Step-by-step solution

Step 1: Given

Three identical stars of mass M form an equilateral triangle that rotates around the triangle’s center as the stars move in a common circle about the center.

Determining the concept

Find the speed of the planet by equating the gravitational force of attraction and centripetal force in a three-star system and putting the radius of orbit using the concept of center of mass. Gravitational force is the force exerted by the Earth towards it.

Formulae are as follows:

${\mathrm{F}}_{\mathrm{c}}=\frac{{\mathrm{Mv}}^2}{\mathrm{r}}$

${\mathrm{F}}_{\mathrm{g}}=\frac{\mathrm{GMm}}{{\mathrm{r}}^2}$

where F is force, G is gravitational constant, M and m are masses, v is velocity and r is the radius.

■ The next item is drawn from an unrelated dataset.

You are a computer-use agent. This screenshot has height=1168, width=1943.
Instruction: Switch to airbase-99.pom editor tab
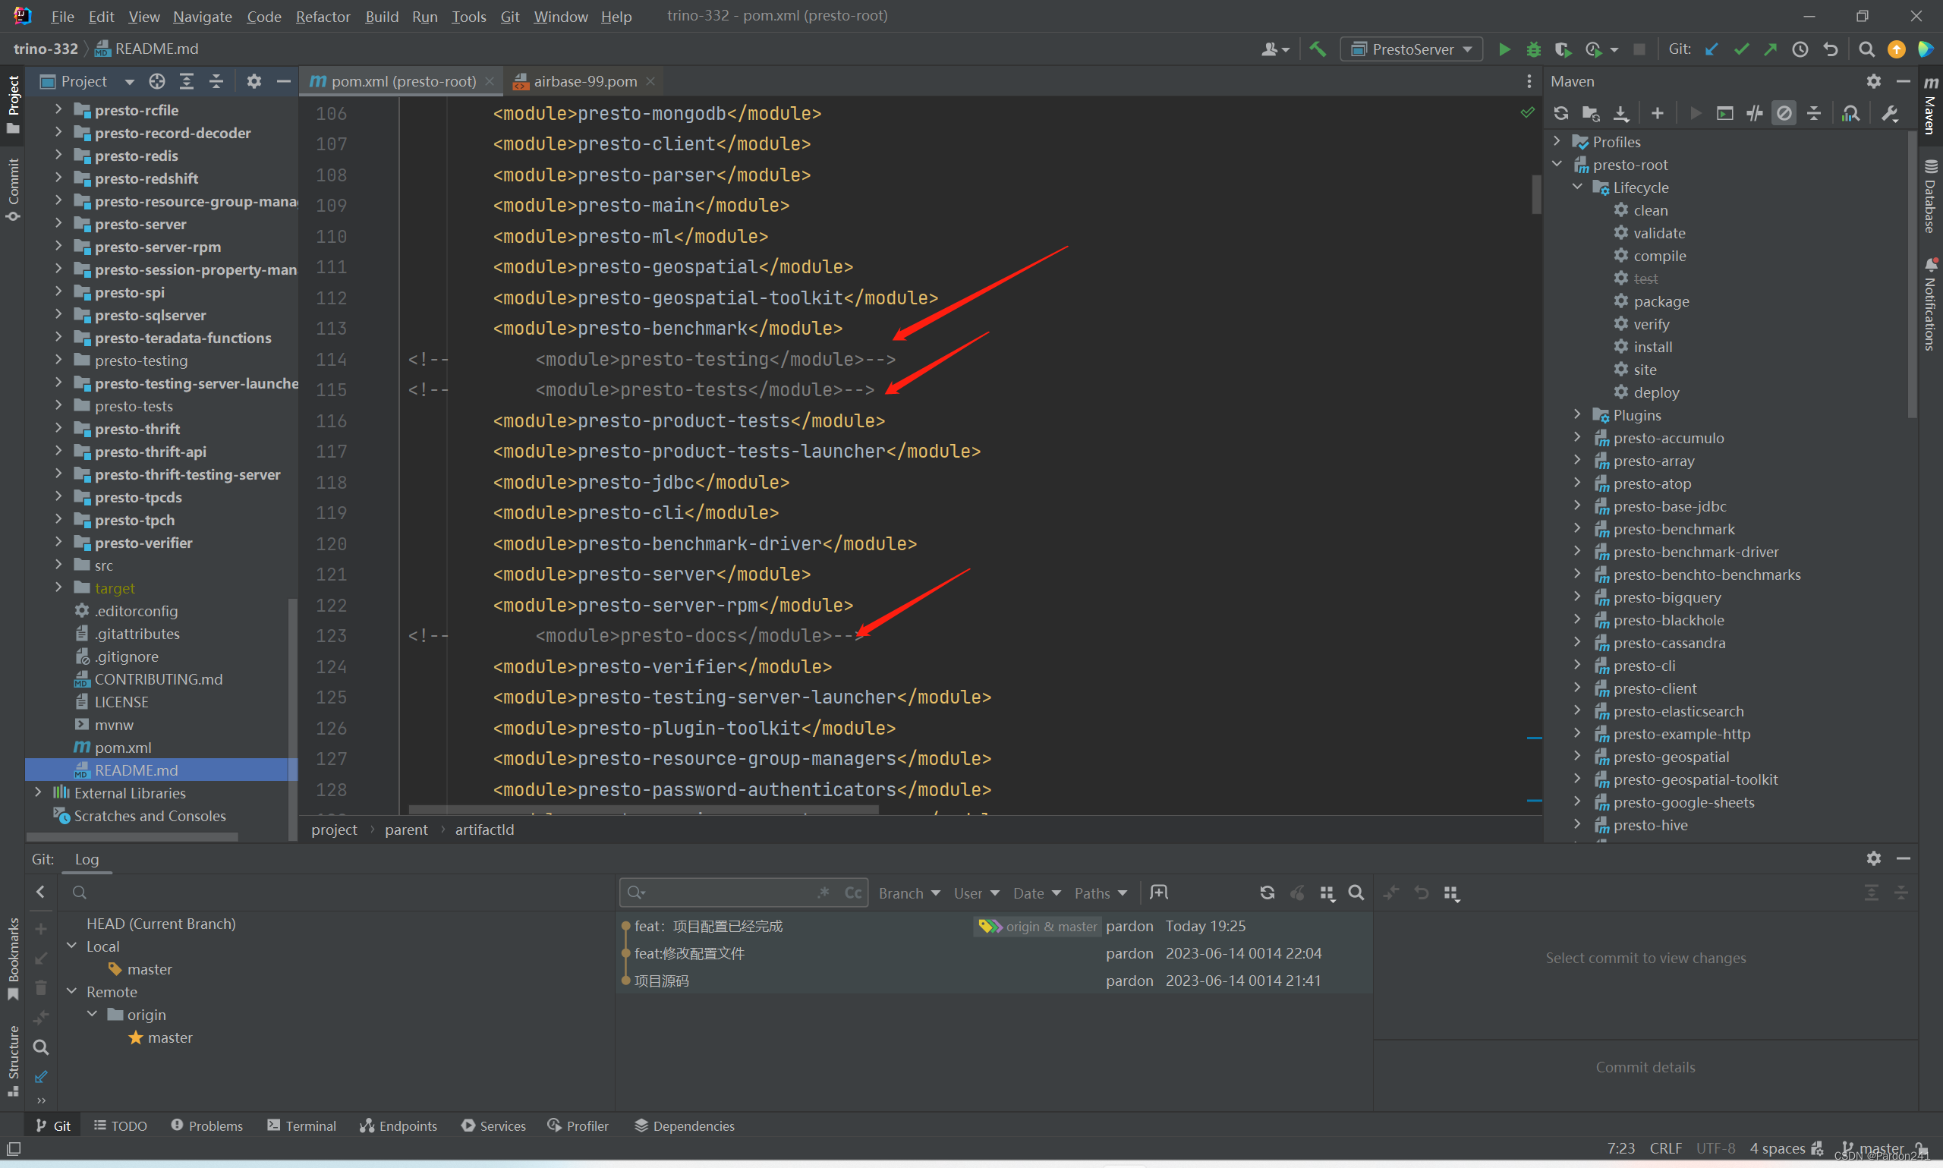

Determining the speed of the star

The gravitational force acting on each star due to the other two stars is,

$\begin{array}{c}\mathrm{F}=\frac{\mathrm{GMm}}{{\mathrm{L}}^2}\cos 30°+\frac{\mathrm{GMm}}{{\mathrm{L}}^2}\cos 30°\\ =\frac{2\mathrm{GMm}}{{\mathrm{L}}^2}\cos 30°\end{array}$

All stars rotate about the center of mass of the system. From the figure, write the coordinates of the center of mass as,

$\begin{array}{c}{\mathrm{x}}_{\mathrm{c}}=\frac{0+\mathrm{L}+\frac{\mathrm{L}}{2}}{3}\\ =\frac{\mathrm{L}}{2}\end{array}$

$\begin{array}{c}{\mathrm{y}}_{\mathrm{c}}=\frac{0+0+\frac{\sqrt{3\mathrm{L}}}{2}}{3}\\ =\frac{\mathrm{L}}{2\surd 3}\end{array}$

The distance between the star and the center of mass is,

$\begin{array}{l}\mathrm{R}=\sqrt{{{\mathrm{x}}_{\mathrm{c}}}^2+{{\mathrm{y}}_{\mathrm{c}}}^2}\\ \mathrm{R}=\sqrt{{\frac{\mathrm{L}}{2}}^2+{\left(\frac{\mathrm{L}}{2\sqrt{3}}\right)}^2}\\ \mathrm{R}=\frac{\mathrm{L}}{\sqrt{3}}\end{array}$

This gravitational force provides centripetal acceleration to the stars to orbit in the circle. So,

$\begin{array}{c}\frac{2{\mathrm{GM}}^2}{{\mathrm{L}}^2}\cos 30°=\frac{{\mathrm{Mv}}^2}{\mathrm{R}}\\ \frac{2{\mathrm{GM}}^2}{{\mathrm{L}}^2}\left(\frac{\sqrt{3}}{2}\right)=\frac{{\mathrm{Mv}}^2}{\frac{\mathrm{L}}{\sqrt{3}}}\\ \frac{\mathrm{GM}}{{\mathrm{L}}^2}=\frac{{\mathrm{v}}^2}{\mathrm{L}}\\ \mathrm{v}=\sqrt{\frac{\mathrm{GM}}{\mathrm{L}}}\end{array}$

Hence, the speed of the star is $\mathrm{v}=\sqrt{\frac{\mathrm{GM}}{\mathrm{L}}}$.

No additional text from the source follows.